— Begin TEXT EXTRACT —

Are you stressed out? Companies that compete on the basis of their supply chain are definitely feeling the stress right now. You only have to look at recent headlines of the tragic disasters in Japan and the unrest in the Middle East to understand the disruptive pressures being placed on lean supply chains. It makes sense to turn to technology to help relieve the pressure and supply chain leaders are doing just that. I think that case management -- a technology that has already demonstrated its usefulness in the financial services sector -- has tremendous potential as a new form of stress relief for the supply chain sector. In this article in my adaptive case management series, I share some examples of how business process and case management are being applied to improve the financial flows over the supply chain.

Changing the Economics of Supply Management

The previous decade saw improvements in supply management using tools such as EDI (Electronic Document Interchange), ERP and other packaged applications. For the sake of full disclosure, I led an EDI software and network services business at the time and was proud of the business benefit delivered to the customer. However, these tools do NOT significantly help where documents and decision making must span system and organizational silos, and straight-through processing is not possible or practical. In those circumstances, we see untamed processes form to fill gaps along the primary end-to-end business processes and act as bridges between the silos. These untamed process areas are a perfect target for applying both process and case management to focus on delivering value to the business.

For example, most invoices in the supply chain ecosystem start life in order management applications and end up in accounts payable systems. Yet many invoices still exist as paper in between, as do critical supporting documents such as supplier SLAs and Trade Promotion deal sheets. Many of the tasks and decisions along the way are still dependent upon human beings. Companies have negotiated favorable terms, trade promotions and prompt payment discounts from their vendors, but fail to give the worker necessary guidance to match all this information to invoices and prioritize and process the invoices within the designated time period to qualify for discounts.

— End TEXT EXTRACT —

◆ WHAT TO DO ◆
**1)** According to the supply chain article, why do untamed processes form? Answer in one to three sentences.
**2)** Please say whether each statement agrees with the supply chain article, answering yes or no and quoting the deciding words: (a) The author once led an EDI software business. (b) Case management has already proven useful in the healthcare sector. (c) Most supply chain invoices start in accounts payable systems and end up in order management applications.
**3)** List everything the supply chain article says companies have negotiated from their vendors.
The material has no connection to the supply chain article.

— Begin PROVIDED INFORMATION —

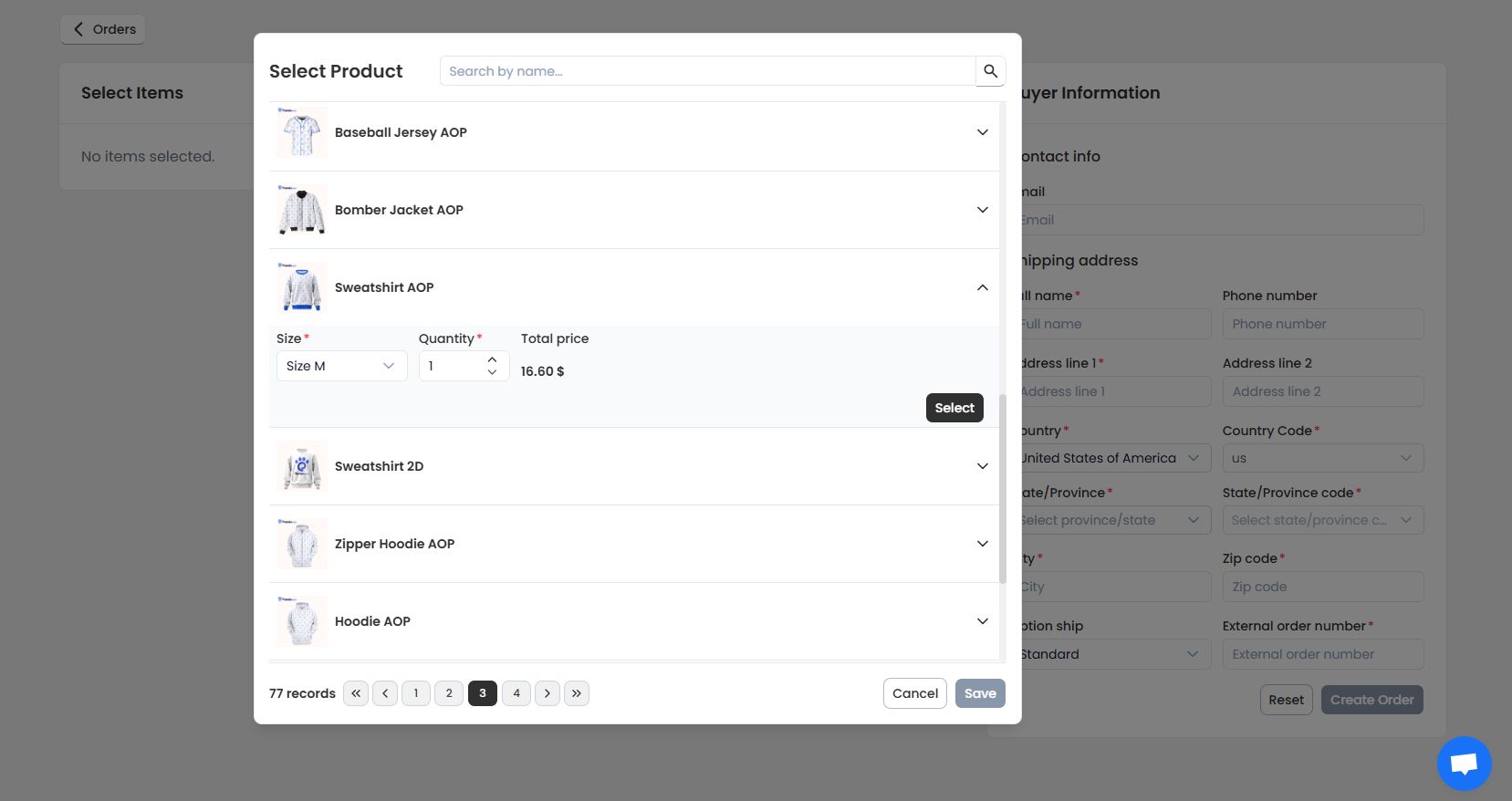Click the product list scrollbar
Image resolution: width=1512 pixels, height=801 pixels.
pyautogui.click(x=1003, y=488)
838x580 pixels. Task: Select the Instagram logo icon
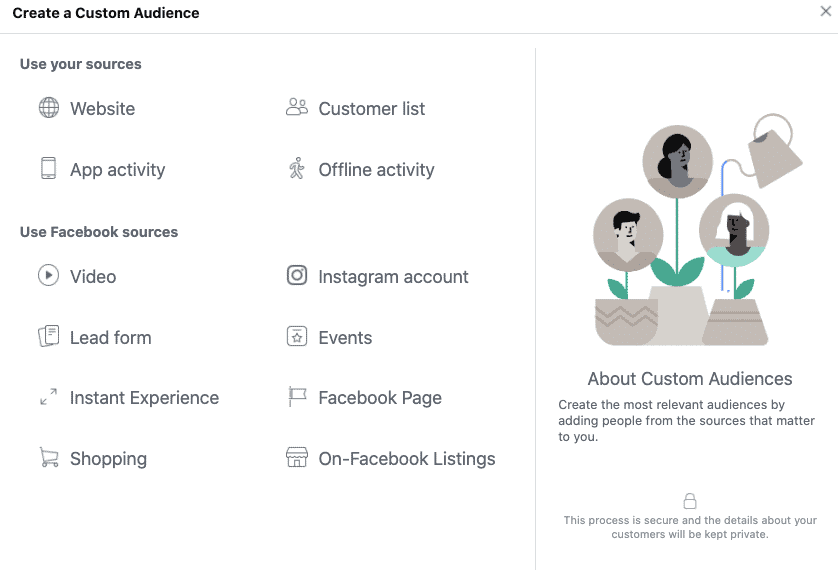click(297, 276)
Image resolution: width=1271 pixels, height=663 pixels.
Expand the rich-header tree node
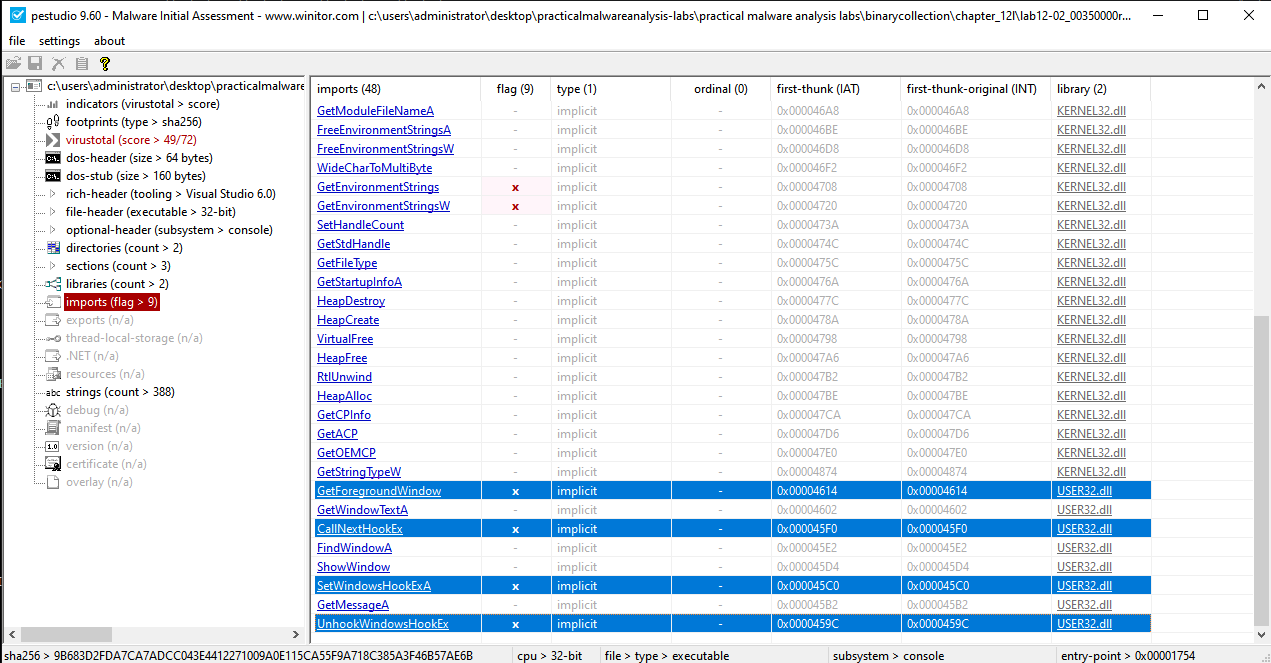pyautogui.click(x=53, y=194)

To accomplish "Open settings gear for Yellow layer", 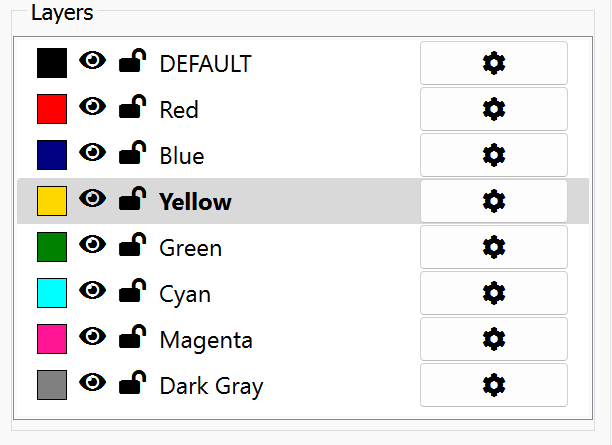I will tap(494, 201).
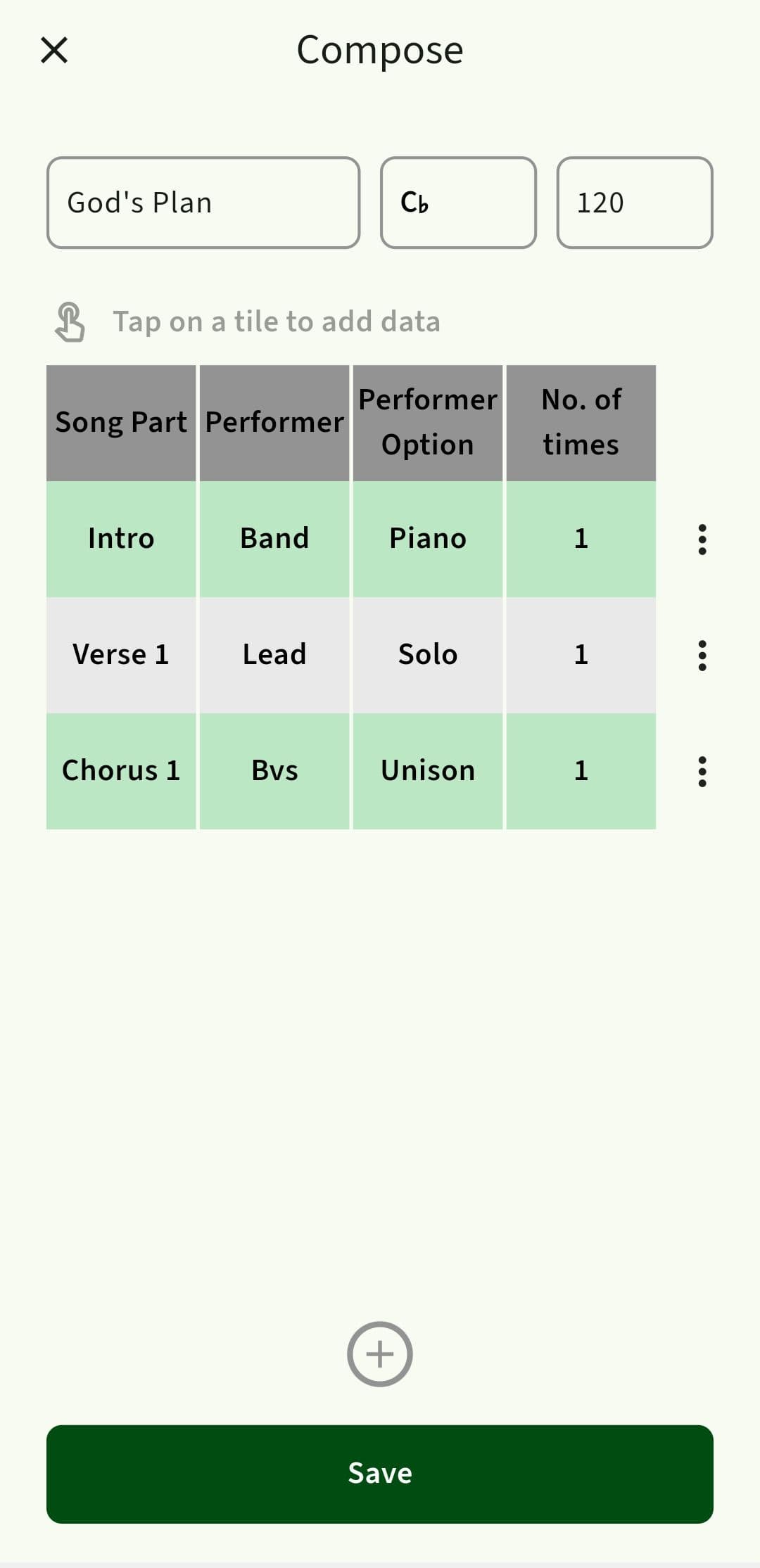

— End PROVIDED INFORMATION —

◆ RESULTS IN ORDER ◆
**1)** Tools such as EDI and ERP do not significantly help where documents and decision making must span system and organizational silos and straight-through processing is not possible or practical. Untamed processes therefore form to fill the gaps along the primary end-to-end business processes and act as bridges between the silos.

**2)**
(a) Yes: "I led an EDI software and network services business at the time"
(b) No: "a technology that has already demonstrated its usefulness in the financial services sector"
(c) No: "most invoices in the supply chain ecosystem start life in order management applications and end up in accounts payable systems"

**3)**
- favorable terms
- trade promotions
- prompt payment discounts